## Document segment
There are two main modes of breeding crosses: cross-fertilization and selffertilization. During cross-fertilization, organisms need to be crossed to another in order to
reproduce (i.e., Drosophila, humans, and most other common animal species) (Fig 5A [SGF1005]). Organisms that can self-fertilize include those that reproduce without being crossed to
another (Fig. 5B), such as C. elegans and some plant species. For the analysis of inheritance
pattern, microbes that undergo vegetative growth and create a new cell that is a copy of itself by
cell division (i.e., most bacteria like E. coli, as well as fungi such as the haploid S. cerevisiae)
are analyzed like self-fertilizing organisms. When these organisms grow vegetatively, no
introduction of genetic material is necessary to produce a new cell, much how a self-fertilizing
organisms propagates itself. Furthermore, when haploid microbes are mated to construct a
diploid (Fig. 5C [SGF-1042]), the creation of haploids from diploids occurs without introduction of
genetic material, thus behaving more like the self-fertilization process, as no additional crosses
are needed.
Pedigree analysis can be used to determine patterns of inheritance when breeding
crosses are not possible
In cases where crosses cannot be experimentally arranged (as in humans), pedigree
analysis is carried out to examine the pattern of inheritance. Pedigree analysis involves
examining different generations of individuals for the phenotype of interest, and using that
information to determine how that phenotype is expressed. Included in a pedigree is the
relation of each individual to the others within the pedigree. In human pedigrees, the sex of the
individual is usually stated as well. A simple example is shown in Fig. 6 [SGF-1002], where an
affected female mates with an unaffected male and generates two affected and two nonaffected progeny. Many fewer individuals are usually studied when pedigrees are used
compared to breeding crosses. Because of this, it can be difficult to narrow down a model of
inheritance for a particular phenotype. The more extensive a pedigree, the more likely you will
be able to narrow down the models of inheritance that fit that particular pedigree.

## Record set
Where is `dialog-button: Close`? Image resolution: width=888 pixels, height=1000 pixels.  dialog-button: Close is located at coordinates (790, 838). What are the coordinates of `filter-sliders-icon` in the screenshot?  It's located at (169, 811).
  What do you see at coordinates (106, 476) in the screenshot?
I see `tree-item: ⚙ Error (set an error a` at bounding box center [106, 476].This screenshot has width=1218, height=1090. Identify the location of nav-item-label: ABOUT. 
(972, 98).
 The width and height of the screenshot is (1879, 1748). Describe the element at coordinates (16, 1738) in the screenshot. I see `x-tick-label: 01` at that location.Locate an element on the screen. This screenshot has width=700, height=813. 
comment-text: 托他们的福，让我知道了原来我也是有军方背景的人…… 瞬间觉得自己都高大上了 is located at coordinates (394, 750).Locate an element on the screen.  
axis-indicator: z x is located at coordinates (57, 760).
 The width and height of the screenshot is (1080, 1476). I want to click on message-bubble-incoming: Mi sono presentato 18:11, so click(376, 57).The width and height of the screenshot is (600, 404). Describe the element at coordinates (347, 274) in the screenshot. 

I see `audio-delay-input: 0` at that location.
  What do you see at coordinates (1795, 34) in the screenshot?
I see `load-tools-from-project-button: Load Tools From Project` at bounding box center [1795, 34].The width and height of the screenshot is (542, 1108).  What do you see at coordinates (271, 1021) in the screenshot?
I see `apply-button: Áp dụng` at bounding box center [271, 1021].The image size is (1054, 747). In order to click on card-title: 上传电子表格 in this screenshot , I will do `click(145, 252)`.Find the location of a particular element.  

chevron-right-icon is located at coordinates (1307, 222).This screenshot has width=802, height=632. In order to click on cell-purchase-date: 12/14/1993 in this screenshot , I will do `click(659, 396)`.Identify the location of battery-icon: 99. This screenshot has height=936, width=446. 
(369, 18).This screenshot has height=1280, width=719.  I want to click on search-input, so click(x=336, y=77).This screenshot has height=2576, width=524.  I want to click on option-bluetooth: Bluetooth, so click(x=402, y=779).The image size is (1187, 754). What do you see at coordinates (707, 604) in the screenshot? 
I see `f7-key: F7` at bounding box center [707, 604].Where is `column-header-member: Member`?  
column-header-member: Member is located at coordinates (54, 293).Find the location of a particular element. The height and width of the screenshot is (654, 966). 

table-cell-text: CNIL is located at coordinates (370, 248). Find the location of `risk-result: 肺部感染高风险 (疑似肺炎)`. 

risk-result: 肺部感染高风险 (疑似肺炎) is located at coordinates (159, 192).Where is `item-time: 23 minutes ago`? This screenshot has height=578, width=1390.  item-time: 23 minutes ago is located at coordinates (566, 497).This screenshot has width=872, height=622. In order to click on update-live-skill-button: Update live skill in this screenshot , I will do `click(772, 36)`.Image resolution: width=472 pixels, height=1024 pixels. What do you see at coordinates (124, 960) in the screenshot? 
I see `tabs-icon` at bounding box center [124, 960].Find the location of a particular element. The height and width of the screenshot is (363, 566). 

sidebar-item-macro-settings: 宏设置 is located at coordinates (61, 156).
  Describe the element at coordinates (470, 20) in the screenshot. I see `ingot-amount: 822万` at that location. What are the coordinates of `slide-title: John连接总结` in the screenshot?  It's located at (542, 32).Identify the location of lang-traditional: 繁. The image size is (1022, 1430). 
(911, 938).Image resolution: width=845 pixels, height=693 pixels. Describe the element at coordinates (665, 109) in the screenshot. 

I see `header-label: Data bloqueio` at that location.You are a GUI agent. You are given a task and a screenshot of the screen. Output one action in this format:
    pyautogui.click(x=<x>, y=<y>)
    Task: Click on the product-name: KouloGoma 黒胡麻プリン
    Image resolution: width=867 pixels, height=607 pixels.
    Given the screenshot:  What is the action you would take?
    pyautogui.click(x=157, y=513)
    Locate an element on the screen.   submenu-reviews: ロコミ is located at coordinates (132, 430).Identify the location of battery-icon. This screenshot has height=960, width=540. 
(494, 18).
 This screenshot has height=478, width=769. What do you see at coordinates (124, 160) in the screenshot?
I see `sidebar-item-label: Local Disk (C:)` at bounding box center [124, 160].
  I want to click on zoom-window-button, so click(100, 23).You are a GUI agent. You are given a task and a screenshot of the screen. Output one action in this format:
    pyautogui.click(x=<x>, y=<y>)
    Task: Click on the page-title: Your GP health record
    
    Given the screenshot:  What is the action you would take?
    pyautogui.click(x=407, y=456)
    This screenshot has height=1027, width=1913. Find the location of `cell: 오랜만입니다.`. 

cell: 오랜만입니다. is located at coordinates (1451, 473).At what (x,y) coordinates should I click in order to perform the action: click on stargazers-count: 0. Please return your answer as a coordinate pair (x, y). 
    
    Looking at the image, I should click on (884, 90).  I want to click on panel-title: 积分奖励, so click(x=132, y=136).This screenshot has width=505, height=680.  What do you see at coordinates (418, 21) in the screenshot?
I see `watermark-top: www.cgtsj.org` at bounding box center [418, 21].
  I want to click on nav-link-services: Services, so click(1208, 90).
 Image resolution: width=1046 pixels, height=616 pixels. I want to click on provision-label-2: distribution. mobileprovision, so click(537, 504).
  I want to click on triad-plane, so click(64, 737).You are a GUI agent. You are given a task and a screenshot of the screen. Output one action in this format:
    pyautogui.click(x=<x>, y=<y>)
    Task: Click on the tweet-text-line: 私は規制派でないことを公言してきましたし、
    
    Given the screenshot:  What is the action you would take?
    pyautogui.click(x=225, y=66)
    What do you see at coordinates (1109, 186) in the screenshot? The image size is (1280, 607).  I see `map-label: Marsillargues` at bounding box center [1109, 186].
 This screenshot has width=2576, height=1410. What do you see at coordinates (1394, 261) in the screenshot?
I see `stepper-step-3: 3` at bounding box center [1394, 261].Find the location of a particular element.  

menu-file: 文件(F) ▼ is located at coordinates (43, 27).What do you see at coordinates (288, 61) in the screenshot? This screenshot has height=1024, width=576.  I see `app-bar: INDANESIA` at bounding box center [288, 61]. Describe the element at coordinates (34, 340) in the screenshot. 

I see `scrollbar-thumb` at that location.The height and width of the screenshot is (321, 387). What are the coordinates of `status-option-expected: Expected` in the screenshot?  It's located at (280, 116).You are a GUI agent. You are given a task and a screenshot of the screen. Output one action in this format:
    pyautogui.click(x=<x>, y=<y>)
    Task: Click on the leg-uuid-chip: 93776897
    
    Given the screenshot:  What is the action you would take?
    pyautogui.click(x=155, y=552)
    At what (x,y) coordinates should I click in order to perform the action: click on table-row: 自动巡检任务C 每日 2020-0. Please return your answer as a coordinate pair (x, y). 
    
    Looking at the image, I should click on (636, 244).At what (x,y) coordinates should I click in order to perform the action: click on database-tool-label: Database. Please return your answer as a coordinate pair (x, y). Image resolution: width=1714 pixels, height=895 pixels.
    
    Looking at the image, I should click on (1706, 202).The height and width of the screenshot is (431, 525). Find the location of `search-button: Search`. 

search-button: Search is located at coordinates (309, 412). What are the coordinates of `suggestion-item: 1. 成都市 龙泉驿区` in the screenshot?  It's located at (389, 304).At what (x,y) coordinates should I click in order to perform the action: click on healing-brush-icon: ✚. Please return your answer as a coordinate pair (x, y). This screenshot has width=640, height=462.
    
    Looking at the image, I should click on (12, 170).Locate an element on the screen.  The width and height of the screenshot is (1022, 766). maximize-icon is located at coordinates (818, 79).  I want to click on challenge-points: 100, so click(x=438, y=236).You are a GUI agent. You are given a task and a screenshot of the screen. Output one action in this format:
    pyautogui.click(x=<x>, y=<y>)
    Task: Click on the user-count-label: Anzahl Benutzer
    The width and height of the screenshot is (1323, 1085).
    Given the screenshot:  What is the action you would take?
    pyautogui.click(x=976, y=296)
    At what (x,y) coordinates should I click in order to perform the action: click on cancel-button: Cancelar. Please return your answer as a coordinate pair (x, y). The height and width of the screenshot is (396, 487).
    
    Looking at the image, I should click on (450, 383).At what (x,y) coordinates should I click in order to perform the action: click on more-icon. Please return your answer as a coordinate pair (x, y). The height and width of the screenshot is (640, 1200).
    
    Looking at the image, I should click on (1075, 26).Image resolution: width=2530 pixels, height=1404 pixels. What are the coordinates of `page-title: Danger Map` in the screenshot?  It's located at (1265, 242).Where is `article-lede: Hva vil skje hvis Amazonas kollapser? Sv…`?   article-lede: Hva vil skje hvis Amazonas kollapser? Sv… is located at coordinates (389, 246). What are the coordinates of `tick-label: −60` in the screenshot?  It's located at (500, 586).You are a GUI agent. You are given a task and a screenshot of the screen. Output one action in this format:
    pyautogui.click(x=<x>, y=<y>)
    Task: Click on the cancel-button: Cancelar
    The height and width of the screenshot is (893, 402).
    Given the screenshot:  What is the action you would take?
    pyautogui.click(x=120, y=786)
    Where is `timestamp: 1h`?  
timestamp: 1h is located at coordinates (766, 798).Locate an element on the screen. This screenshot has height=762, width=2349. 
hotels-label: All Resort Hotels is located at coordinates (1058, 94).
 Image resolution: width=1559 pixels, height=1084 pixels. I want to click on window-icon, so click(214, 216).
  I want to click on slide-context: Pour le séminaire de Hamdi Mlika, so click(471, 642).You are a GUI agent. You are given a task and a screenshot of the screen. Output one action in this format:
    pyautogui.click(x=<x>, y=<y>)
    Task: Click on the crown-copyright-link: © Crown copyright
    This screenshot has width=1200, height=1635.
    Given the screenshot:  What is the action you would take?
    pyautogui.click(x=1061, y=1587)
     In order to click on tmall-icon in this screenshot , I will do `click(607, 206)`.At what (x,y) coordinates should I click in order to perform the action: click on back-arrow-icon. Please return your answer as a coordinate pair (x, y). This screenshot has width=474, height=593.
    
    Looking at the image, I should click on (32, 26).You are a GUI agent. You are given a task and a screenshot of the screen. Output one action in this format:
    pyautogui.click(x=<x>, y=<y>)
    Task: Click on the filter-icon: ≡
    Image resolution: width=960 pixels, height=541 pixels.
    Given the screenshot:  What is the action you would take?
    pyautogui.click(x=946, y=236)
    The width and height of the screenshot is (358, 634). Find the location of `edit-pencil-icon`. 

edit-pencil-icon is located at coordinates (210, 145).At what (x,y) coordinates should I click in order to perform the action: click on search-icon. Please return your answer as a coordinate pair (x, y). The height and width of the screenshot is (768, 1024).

## Exercise brief
Please copy word for word the part of the passage on breeding crosses and pedigree analysis above, from "are analyzed like" to "are needed.".

## Answer space
are analyzed like self-fertilizing organisms. When these organisms grow vegetatively, no
introduction of genetic material is necessary to produce a new cell, much how a self-fertilizing
organisms propagates itself. Furthermore, when haploid microbes are mated to construct a
diploid (Fig. 5C [SGF-1042]), the creation of haploids from diploids occurs without introduction of
genetic material, thus behaving more like the self-fertilization process, as no additional crosses
are needed.